▶ PROBLEM TO SOLVE
Determine how many lines of the listing contain the word "field". The reply is that number alone.

▶ DATA TO PROCESS
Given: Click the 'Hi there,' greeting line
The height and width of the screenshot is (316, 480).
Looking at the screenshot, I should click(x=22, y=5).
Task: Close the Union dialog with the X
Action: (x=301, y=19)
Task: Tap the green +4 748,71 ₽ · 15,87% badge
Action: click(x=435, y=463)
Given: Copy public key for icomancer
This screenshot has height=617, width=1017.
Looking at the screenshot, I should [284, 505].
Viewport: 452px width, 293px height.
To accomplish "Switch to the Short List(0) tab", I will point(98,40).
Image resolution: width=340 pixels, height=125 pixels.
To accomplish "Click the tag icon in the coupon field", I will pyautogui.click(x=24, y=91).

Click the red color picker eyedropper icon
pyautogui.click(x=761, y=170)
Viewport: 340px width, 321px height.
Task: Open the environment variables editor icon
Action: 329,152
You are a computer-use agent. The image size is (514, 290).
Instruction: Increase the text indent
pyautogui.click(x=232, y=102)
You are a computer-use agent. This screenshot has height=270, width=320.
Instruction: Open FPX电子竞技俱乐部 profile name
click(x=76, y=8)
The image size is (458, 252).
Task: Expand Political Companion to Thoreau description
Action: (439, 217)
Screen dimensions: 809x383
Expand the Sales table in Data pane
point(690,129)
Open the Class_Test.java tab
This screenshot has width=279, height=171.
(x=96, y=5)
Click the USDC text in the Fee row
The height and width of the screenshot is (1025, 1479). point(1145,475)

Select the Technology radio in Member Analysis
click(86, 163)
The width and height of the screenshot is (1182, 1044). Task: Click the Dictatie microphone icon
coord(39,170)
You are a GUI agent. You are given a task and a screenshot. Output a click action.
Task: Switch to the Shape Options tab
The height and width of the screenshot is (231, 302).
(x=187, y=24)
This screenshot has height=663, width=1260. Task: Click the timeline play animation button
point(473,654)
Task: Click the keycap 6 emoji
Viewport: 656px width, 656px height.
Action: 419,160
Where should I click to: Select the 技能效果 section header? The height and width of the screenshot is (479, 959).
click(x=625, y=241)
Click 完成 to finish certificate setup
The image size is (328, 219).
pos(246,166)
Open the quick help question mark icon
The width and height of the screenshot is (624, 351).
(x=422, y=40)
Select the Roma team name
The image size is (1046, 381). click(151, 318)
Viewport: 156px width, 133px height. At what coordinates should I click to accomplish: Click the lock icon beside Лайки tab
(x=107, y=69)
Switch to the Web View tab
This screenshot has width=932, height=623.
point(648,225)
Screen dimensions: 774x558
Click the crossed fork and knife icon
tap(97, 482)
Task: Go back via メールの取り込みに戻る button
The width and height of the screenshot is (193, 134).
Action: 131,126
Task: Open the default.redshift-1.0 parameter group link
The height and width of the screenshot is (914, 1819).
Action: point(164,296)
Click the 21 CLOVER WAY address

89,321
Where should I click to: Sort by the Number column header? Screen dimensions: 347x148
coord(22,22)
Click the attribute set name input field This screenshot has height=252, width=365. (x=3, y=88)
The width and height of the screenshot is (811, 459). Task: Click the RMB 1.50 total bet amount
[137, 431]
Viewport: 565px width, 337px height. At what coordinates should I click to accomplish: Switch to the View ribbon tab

▶ SOLUTION
2